WHAT NEEDS TO BE DONE: Line by line, output the entries below exactly as they appear.

Stored data:
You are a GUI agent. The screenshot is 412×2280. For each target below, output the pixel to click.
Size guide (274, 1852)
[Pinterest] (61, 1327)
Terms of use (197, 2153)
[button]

YOUR RESPONSE:
You are a GUI agent. The screenshot is 412×2280. For each target below, output the pixel to click.
Size guide (274, 1852)
[Pinterest] (61, 1327)
Terms of use (197, 2153)
[button]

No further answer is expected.